▸ Work instructions: The entries below contain pictures, which are to be left out; write out exactly, and only, the lines from the line with "You are a GUI" up to and including the line with "Given: Toggle the chat bubble panel button".

▸ Extracted data:
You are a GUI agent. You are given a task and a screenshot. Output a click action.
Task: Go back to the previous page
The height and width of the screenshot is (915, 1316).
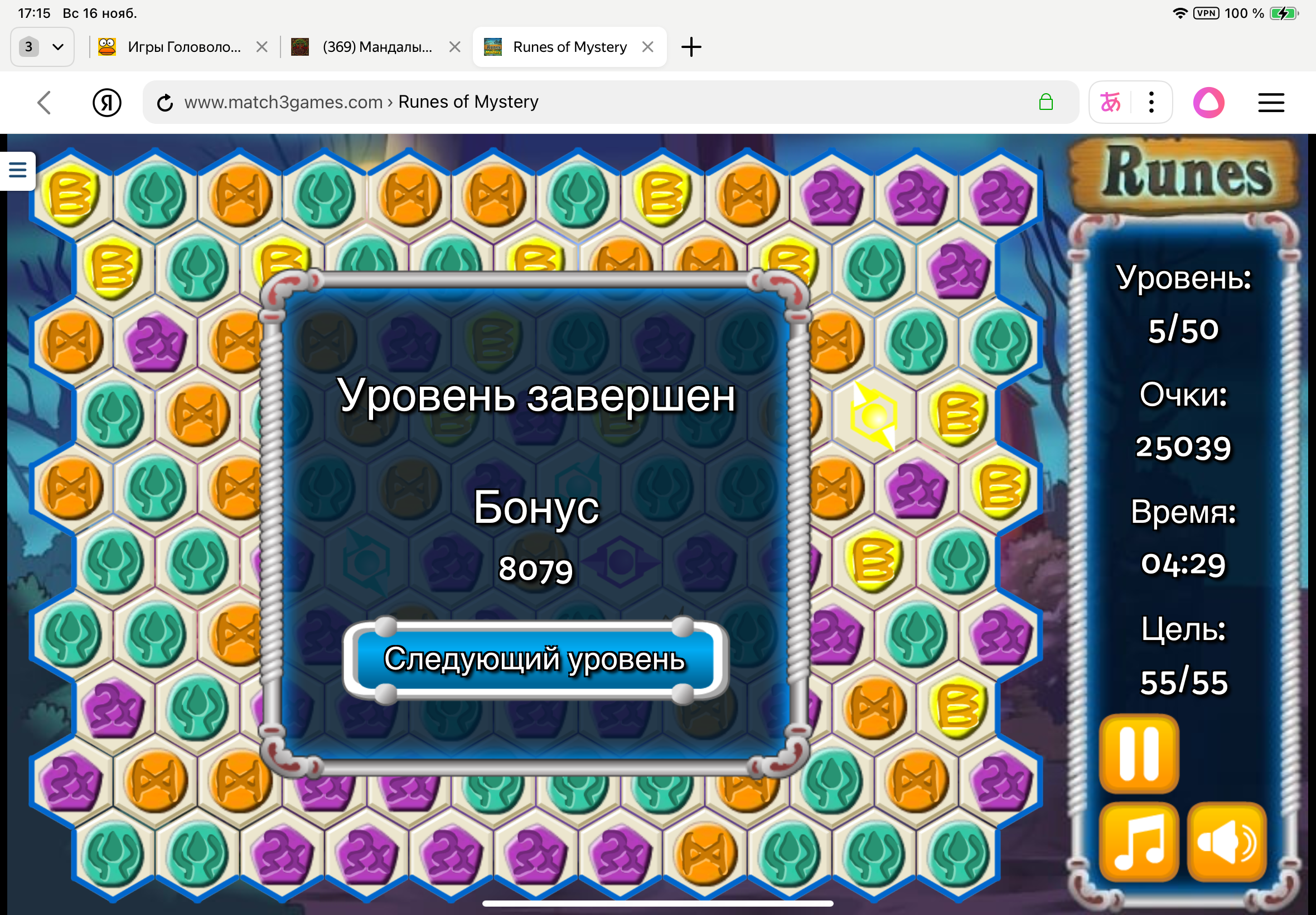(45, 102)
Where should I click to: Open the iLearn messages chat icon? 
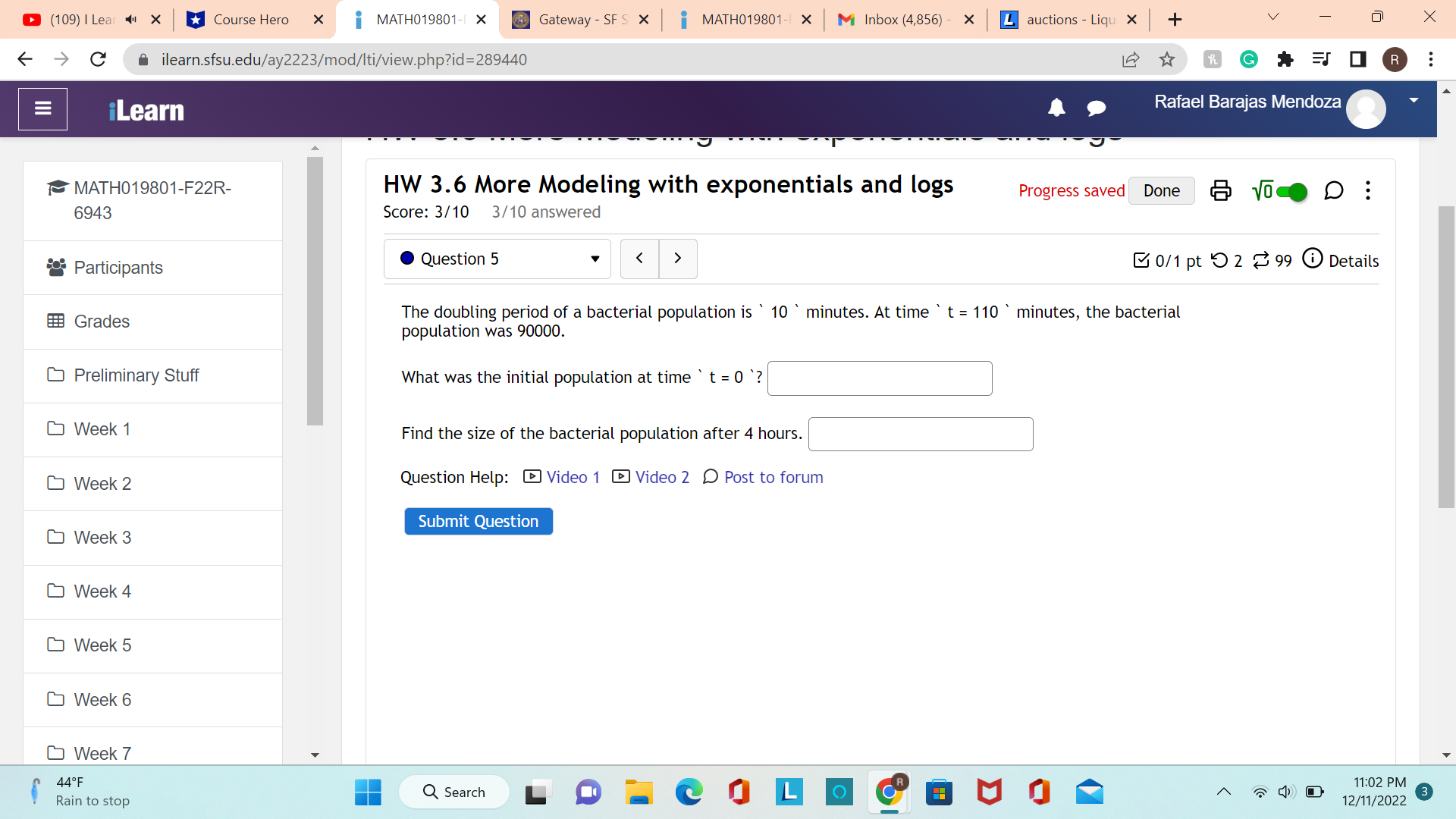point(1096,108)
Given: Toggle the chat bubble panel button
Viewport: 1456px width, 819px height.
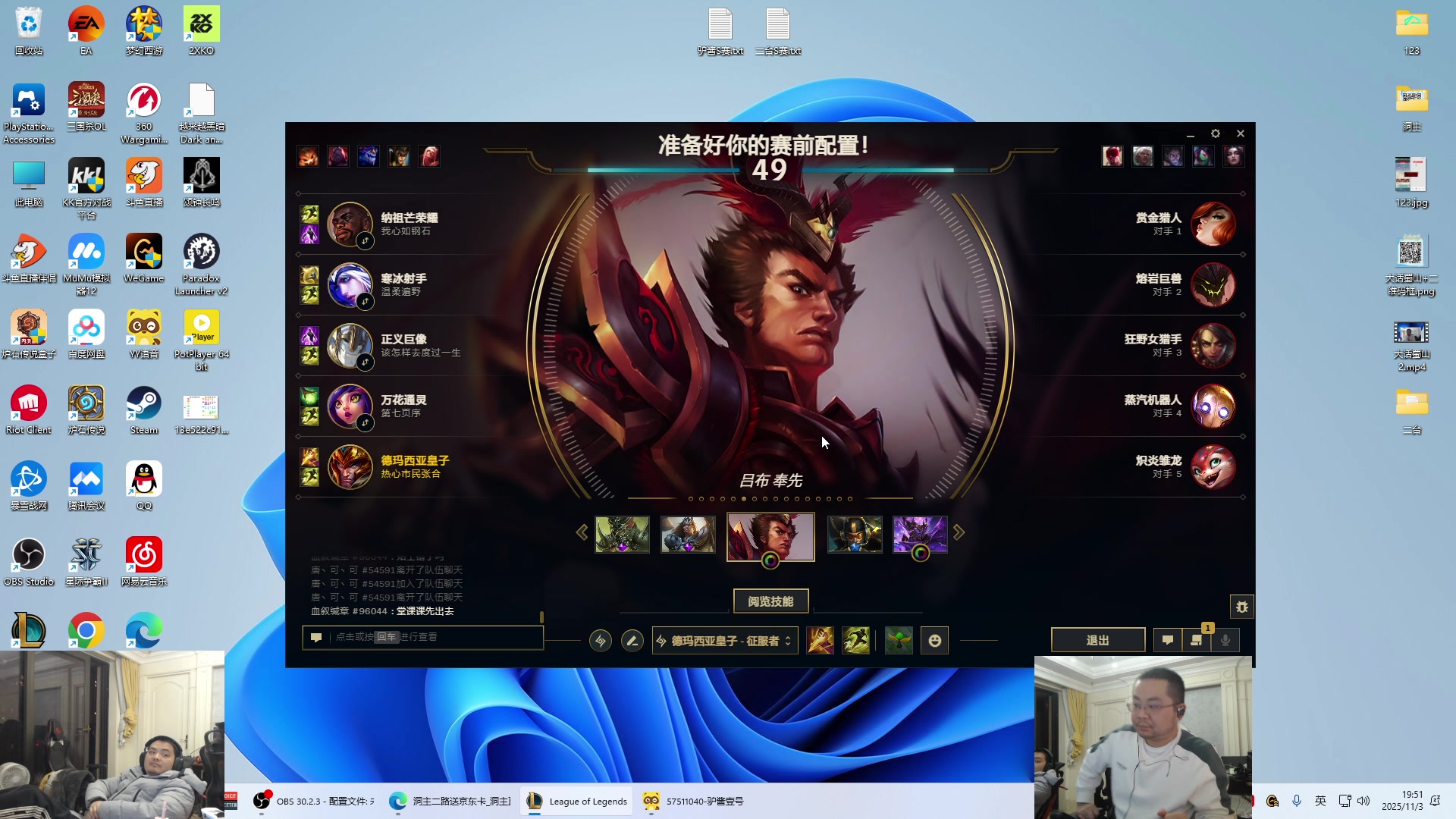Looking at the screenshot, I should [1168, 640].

==

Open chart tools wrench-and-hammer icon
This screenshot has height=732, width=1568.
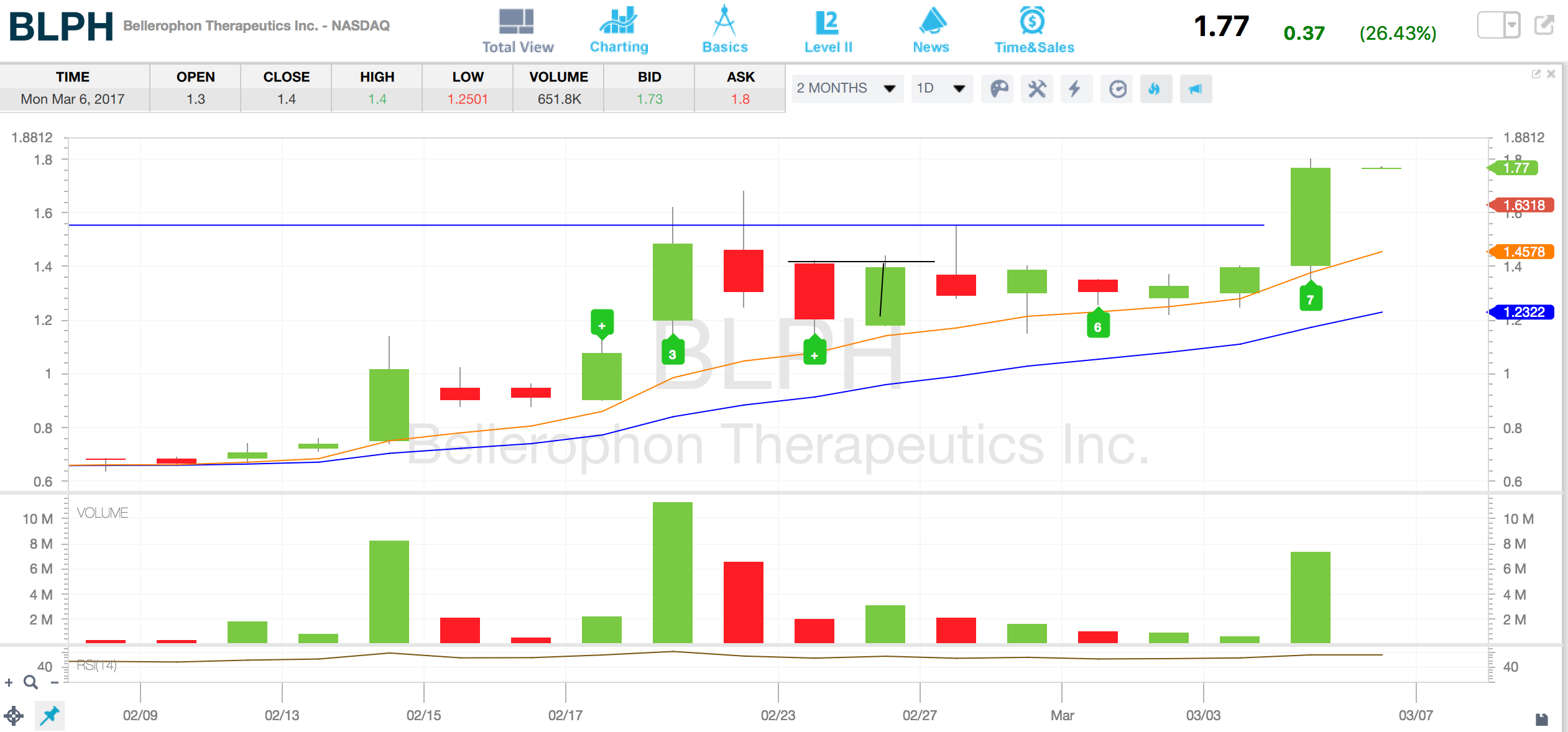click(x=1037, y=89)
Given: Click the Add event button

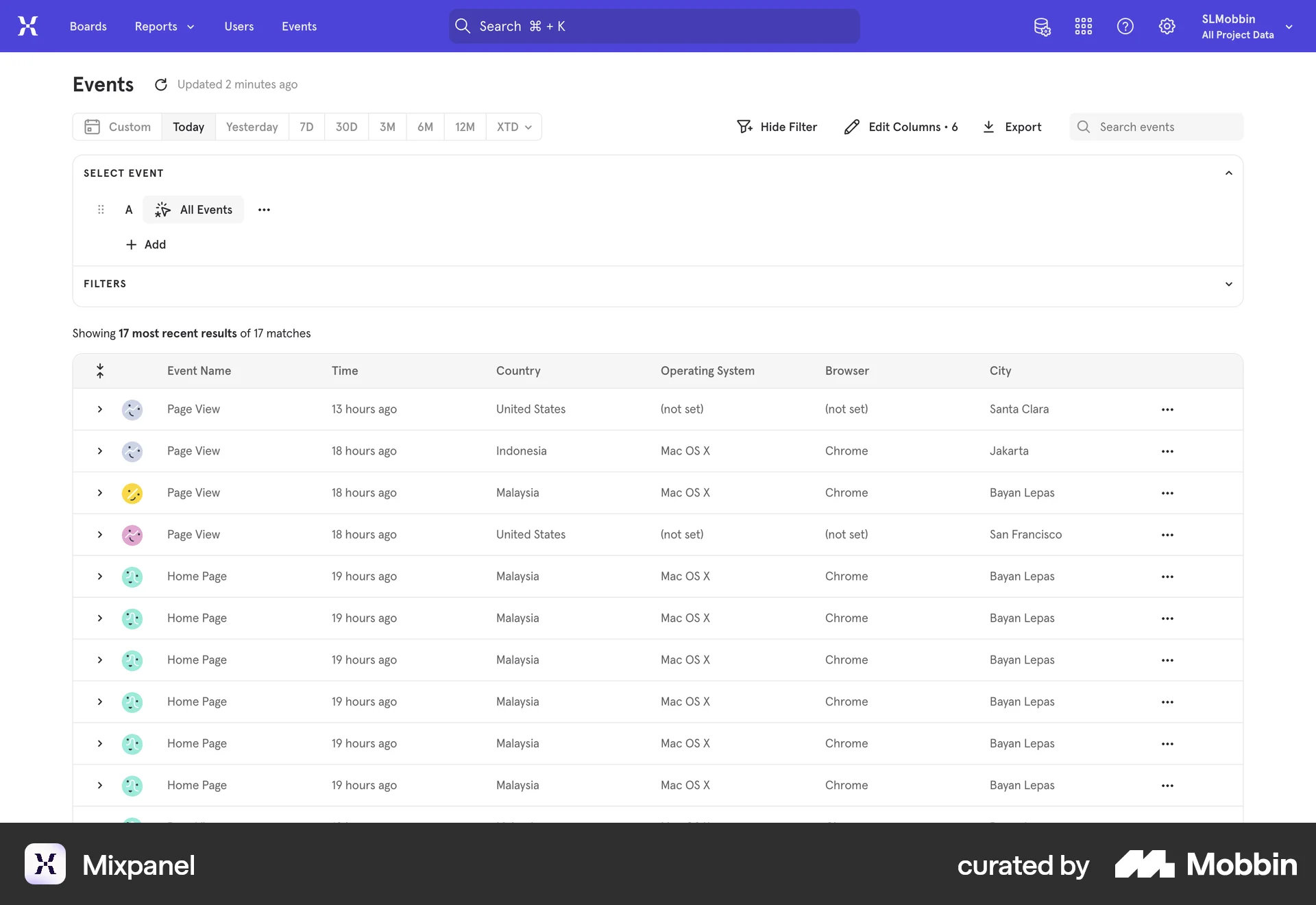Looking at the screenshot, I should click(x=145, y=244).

--

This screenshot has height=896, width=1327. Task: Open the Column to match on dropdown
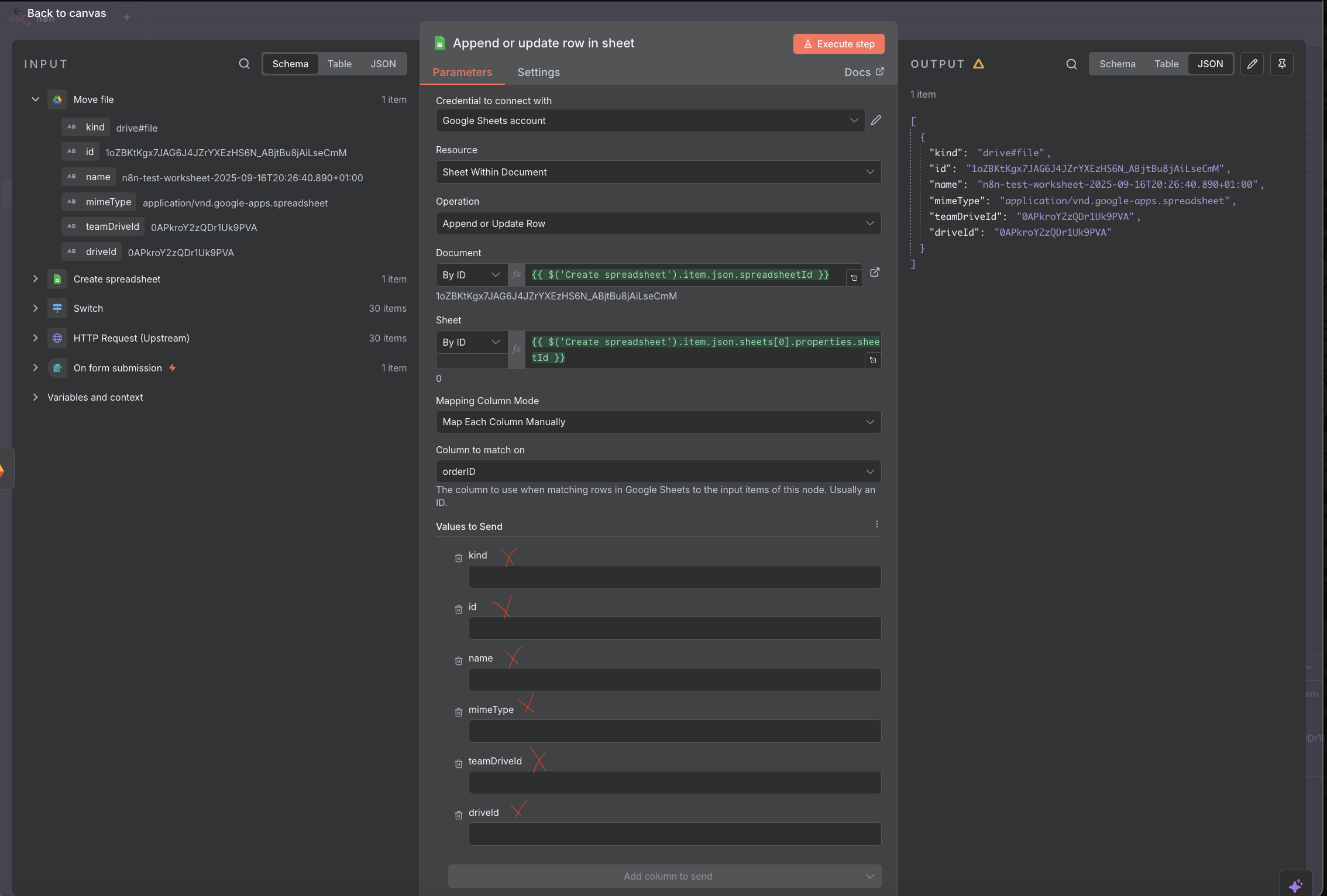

▸ Answer to this task:
You are a GUI agent. You are given a task and a screenshot. Output a click action.
Task: Go back to the previous page
The height and width of the screenshot is (915, 1316).
(45, 102)
Where should I click to: Open the iLearn messages chat icon? 
point(1096,108)
Given: Toggle the chat bubble panel button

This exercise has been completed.